As Mycobacterium tuberculosis has become drug resistant, we need to
design new anti-tuberculosis lead compounds. This review has focused on the
application of various chemoinformatics methods that can be used in an attempt to
search for potent and selective inhibitors against M. tuberculosis. One of the
“rational” approaches towards designing such novel anti-bacterials is to develop and
deploy QSAR of similar drug-like compounds, that helps in implementing and
improvising the techniques and shares some newly identified potential anti-TB drug
candidates. Here, we have also mentioned about some of the QSAR models
developed and validated by various groups as well as our team for several
derivatives showing anti-tuberculosis activity viz. fluoroquinolones, quinoxaline and
nitrofuranyl amide derivatives etc. As the calculation of diverse physicochemical
properties for such huge number of compounds is time consuming and also not costeffective,
we have utilized molecular descriptors for regression modeling.
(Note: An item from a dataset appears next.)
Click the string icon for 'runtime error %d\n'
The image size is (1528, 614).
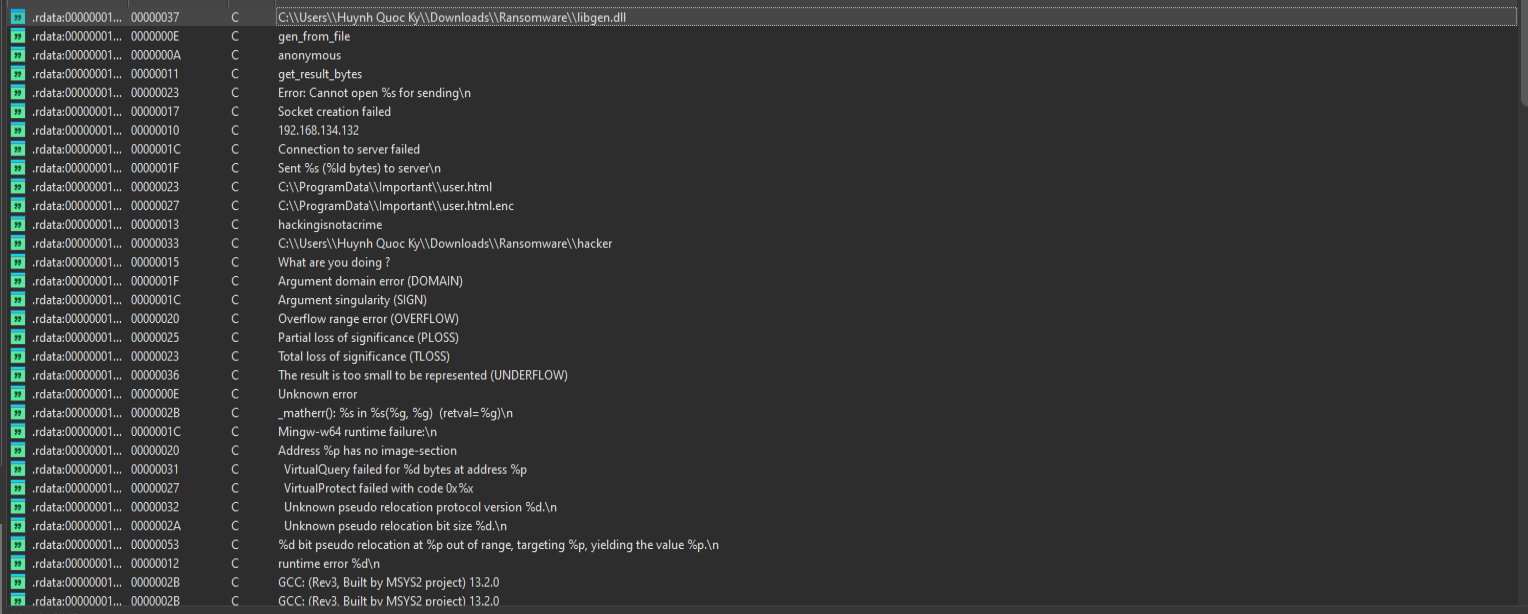pyautogui.click(x=17, y=563)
Among
different types of descriptors, the study has also been extended to understand the
influence of each class of molecular descriptor for predicting structure-activity
relationships, and the results indicate the preeminence of topological descriptors
over other descriptor lessons. The methodologies described in this review are non
specific and applicable to other syndromes also.
Keywords: Fluoroquinolone, molecular descriptors, molecular docking,
molecular similarity, nitrofuranyl amide, QSAR, quinoxaline, statistical
regression models, tuberculosis, virtual screening.